• Recorded data:
::::::

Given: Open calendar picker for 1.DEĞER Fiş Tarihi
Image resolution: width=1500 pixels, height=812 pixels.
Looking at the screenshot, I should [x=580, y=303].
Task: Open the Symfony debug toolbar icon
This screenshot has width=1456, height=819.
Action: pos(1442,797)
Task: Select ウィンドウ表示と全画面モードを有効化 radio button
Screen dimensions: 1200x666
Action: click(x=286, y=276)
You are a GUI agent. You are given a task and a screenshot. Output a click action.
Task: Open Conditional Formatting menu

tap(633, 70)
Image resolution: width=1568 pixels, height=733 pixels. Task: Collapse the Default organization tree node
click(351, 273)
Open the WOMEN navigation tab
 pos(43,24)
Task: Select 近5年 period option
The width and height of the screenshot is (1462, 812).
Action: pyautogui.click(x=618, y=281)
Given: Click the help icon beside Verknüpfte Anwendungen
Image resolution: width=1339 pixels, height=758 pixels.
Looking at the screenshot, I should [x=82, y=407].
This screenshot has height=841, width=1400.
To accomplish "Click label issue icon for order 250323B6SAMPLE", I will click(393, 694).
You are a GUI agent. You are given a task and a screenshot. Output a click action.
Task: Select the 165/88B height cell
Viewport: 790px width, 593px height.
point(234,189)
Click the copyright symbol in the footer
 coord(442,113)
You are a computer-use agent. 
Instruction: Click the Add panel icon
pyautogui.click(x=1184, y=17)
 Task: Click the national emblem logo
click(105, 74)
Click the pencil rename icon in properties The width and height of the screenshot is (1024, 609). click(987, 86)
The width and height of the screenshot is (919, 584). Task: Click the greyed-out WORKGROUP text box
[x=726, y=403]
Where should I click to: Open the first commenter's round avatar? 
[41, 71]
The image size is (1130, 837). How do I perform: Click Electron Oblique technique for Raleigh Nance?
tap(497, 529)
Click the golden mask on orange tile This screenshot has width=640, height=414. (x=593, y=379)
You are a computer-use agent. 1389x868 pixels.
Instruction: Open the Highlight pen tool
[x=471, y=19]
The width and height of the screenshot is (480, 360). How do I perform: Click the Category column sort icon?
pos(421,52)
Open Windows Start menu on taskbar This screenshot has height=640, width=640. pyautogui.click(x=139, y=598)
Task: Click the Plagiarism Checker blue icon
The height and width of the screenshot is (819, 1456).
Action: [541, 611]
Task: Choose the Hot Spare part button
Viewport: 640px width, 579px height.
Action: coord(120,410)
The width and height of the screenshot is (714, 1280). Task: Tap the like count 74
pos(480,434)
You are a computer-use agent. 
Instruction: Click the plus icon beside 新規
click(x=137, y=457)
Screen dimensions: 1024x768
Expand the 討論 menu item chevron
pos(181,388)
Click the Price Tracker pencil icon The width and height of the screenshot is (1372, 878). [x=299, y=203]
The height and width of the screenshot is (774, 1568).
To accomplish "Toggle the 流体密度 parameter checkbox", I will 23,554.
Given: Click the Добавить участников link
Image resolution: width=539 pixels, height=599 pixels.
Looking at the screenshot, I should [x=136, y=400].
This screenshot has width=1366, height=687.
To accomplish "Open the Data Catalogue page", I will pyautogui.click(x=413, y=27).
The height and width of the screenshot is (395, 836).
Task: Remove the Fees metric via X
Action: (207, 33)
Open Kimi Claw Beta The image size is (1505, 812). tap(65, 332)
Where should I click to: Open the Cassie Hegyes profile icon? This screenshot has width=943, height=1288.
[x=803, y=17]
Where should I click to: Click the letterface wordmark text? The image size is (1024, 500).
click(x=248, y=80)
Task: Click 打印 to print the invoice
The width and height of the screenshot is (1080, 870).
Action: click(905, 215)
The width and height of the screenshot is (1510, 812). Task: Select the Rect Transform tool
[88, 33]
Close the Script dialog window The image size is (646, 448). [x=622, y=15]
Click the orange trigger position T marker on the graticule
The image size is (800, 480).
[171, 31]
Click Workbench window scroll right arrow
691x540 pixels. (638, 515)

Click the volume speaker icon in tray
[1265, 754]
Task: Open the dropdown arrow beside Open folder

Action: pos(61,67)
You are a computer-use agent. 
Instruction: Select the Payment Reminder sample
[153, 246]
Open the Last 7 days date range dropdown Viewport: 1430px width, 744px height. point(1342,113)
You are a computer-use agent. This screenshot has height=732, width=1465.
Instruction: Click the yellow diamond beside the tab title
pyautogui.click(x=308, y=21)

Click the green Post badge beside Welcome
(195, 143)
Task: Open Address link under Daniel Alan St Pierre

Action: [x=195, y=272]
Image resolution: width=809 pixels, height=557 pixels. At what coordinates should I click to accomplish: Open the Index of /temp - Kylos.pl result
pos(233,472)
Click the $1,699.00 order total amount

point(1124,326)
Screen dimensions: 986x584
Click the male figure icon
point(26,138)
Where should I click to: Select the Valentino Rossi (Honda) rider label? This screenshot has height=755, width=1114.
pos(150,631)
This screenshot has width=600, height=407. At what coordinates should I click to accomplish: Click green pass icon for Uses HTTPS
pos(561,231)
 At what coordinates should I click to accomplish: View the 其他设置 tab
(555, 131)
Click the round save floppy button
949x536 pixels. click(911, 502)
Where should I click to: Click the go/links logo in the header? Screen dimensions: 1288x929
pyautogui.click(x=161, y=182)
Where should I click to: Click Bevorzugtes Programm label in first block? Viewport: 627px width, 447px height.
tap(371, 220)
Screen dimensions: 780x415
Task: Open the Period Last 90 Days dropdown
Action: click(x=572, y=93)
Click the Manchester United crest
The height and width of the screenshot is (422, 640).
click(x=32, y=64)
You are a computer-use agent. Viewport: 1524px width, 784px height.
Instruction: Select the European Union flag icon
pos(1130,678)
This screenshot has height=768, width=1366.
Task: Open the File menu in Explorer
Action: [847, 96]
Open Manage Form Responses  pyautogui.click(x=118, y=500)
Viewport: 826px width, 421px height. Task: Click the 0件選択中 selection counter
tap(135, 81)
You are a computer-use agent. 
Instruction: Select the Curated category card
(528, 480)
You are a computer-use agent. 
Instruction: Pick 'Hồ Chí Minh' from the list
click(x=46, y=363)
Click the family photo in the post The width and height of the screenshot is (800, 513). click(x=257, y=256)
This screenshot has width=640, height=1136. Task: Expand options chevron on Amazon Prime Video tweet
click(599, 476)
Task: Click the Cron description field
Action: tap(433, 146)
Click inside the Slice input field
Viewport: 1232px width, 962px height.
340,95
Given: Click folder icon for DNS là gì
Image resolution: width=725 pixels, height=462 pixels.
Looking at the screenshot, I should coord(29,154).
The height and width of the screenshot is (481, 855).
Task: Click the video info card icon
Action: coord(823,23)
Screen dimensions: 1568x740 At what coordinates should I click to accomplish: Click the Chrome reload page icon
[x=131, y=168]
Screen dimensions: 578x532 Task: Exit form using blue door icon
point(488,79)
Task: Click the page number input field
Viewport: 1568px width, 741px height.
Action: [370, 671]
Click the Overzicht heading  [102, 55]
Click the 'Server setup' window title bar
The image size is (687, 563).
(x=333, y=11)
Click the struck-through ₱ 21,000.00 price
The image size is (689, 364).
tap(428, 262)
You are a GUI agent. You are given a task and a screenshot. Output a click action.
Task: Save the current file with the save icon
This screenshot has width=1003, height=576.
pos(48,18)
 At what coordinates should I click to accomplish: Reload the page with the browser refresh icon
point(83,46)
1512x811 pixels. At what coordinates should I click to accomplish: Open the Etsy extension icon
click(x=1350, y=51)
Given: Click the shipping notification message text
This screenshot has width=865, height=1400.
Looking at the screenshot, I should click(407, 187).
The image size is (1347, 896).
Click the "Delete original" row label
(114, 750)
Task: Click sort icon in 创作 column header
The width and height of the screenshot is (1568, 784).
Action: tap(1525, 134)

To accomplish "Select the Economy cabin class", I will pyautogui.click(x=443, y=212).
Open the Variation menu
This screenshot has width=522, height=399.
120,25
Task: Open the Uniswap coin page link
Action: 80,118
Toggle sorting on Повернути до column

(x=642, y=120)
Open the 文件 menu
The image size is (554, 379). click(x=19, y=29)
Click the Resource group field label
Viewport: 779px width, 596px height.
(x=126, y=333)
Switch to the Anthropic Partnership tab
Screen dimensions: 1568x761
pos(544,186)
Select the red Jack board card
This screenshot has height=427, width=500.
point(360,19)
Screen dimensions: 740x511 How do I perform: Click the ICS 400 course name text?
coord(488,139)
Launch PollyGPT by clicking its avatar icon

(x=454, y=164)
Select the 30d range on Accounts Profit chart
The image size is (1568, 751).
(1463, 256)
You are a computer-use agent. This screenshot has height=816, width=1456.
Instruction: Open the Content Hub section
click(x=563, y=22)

::::::

• Required work:
Extract the rows from the line containing "Where should I click to: Click Bevorzugtes" up to and including the line containing "tap(428, 262)", and reproduce them verbatim.

• Full output:
Where should I click to: Click Bevorzugtes Programm label in first block? Viewport: 627px width, 447px height.
tap(371, 220)
Screen dimensions: 780x415
Task: Open the Period Last 90 Days dropdown
Action: click(x=572, y=93)
Click the Manchester United crest
The height and width of the screenshot is (422, 640).
click(x=32, y=64)
You are a computer-use agent. Viewport: 1524px width, 784px height.
Instruction: Select the European Union flag icon
pos(1130,678)
This screenshot has height=768, width=1366.
Task: Open the File menu in Explorer
Action: [847, 96]
Open Manage Form Responses  pyautogui.click(x=118, y=500)
Viewport: 826px width, 421px height. Task: Click the 0件選択中 selection counter
tap(135, 81)
You are a computer-use agent. 
Instruction: Select the Curated category card
(528, 480)
You are a computer-use agent. 
Instruction: Pick 'Hồ Chí Minh' from the list
click(x=46, y=363)
Click the family photo in the post The width and height of the screenshot is (800, 513). click(x=257, y=256)
This screenshot has width=640, height=1136. Task: Expand options chevron on Amazon Prime Video tweet
click(599, 476)
Task: Click the Cron description field
Action: tap(433, 146)
Click inside the Slice input field
Viewport: 1232px width, 962px height.
340,95
Given: Click folder icon for DNS là gì
Image resolution: width=725 pixels, height=462 pixels.
Looking at the screenshot, I should coord(29,154).
The height and width of the screenshot is (481, 855).
Task: Click the video info card icon
Action: coord(823,23)
Screen dimensions: 1568x740 At what coordinates should I click to accomplish: Click the Chrome reload page icon
[x=131, y=168]
Screen dimensions: 578x532 Task: Exit form using blue door icon
point(488,79)
Task: Click the page number input field
Viewport: 1568px width, 741px height.
Action: [370, 671]
Click the Overzicht heading  [102, 55]
Click the 'Server setup' window title bar
The image size is (687, 563).
(x=333, y=11)
Click the struck-through ₱ 21,000.00 price
The image size is (689, 364).
tap(428, 262)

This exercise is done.